You don’t own the car until the end
The finance company keeps legal ownership during the term, so you can’t sell or modify the car without permission.
Higher monthly payments
Because you pay off the car’s full price (not just depreciation as in PCP), monthly costs are higher than with some other finance types.
Risk of repossession
Missing repayments may lead to the lender taking back the vehicle, as it’s used as security for the loan.
Negative equity risk
If the car’s value drops faster than the loan balance, you could owe more than the car is worth — especially with a small deposit.
Early exit costs
Ending the agreement early through settlement or Voluntary Termination can be costly if you haven’t yet paid at least half of the total amount owed.
The main difference between Conditional Sale and Personal Contract Purchase (PCP) is what happens at the end of the agreement.

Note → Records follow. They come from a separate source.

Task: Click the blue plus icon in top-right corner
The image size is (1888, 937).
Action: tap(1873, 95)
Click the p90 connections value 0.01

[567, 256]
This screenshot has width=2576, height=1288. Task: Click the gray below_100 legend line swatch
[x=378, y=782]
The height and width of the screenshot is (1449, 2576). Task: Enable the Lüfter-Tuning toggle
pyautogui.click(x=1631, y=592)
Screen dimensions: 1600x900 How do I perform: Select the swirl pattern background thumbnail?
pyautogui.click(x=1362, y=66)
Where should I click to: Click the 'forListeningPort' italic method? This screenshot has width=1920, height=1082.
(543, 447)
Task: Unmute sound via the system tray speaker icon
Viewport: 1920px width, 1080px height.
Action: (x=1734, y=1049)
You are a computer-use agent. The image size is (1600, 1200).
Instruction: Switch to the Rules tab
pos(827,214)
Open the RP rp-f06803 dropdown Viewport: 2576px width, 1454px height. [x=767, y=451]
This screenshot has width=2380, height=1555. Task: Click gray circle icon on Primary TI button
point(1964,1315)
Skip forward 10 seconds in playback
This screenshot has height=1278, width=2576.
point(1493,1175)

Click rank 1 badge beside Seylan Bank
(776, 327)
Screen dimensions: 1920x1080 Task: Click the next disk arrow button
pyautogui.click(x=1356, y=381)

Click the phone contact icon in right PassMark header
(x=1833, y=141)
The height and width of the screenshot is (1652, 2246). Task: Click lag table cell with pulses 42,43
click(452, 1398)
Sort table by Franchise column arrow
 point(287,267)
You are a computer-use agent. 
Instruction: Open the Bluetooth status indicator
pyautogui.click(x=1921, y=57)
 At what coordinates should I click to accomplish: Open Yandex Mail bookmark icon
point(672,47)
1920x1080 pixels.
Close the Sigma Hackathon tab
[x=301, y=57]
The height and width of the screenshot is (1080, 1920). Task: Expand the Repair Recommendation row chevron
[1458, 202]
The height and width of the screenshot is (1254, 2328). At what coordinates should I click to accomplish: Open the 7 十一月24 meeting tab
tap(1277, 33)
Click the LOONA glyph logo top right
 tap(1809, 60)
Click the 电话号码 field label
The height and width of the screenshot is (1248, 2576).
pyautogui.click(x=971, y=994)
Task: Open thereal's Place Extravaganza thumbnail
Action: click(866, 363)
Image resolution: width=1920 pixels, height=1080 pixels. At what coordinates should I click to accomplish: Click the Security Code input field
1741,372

With Conditional Sale, you own the car automatically after making the final payment — there’s no balloon payment or extra fee. With PCP, you don’t automatically own the car; you must choose whether to pay the balloon amount to keep it, return the vehicle, or part-exchange it for another.
| Feature | Conditional Sale (CS) | Personal Contract Purchase (PCP) |
| Ownership | You own the car automatically after the final payment. | You only own the car if you pay the balloon payment at the end. |
| Monthly Payments | Higher — you repay the full car value plus interest. | Lower — you pay for depreciation only, not the full value. |
| End-of-Agreement Options | Ownership transfers automatically; no option-to-purchase fee. | Choose to pay the balloon, return, or part-exchange the car. |
| Mileage Limits | None — you can drive freely without penalties. | Yes — limits apply; excess mileage or damage may incur charges. |
| Structure Simplicity | Straightforward: deposit, fixed instalments, and automatic ownership. | More flexible but more complex, with final decision required at term end. |
| Best For | Drivers who want to own their car outright. | Drivers who like flexibility and changing cars regularly. |
If your priority is eventual ownership, you have a stable budget, and you anticipate keeping the car long-term, then a Conditional Sale can be worth it. But if you’re more focused on low monthly cost, flexibility, or you might want to sell/part-exchange after a short period, then CS may be less optimal.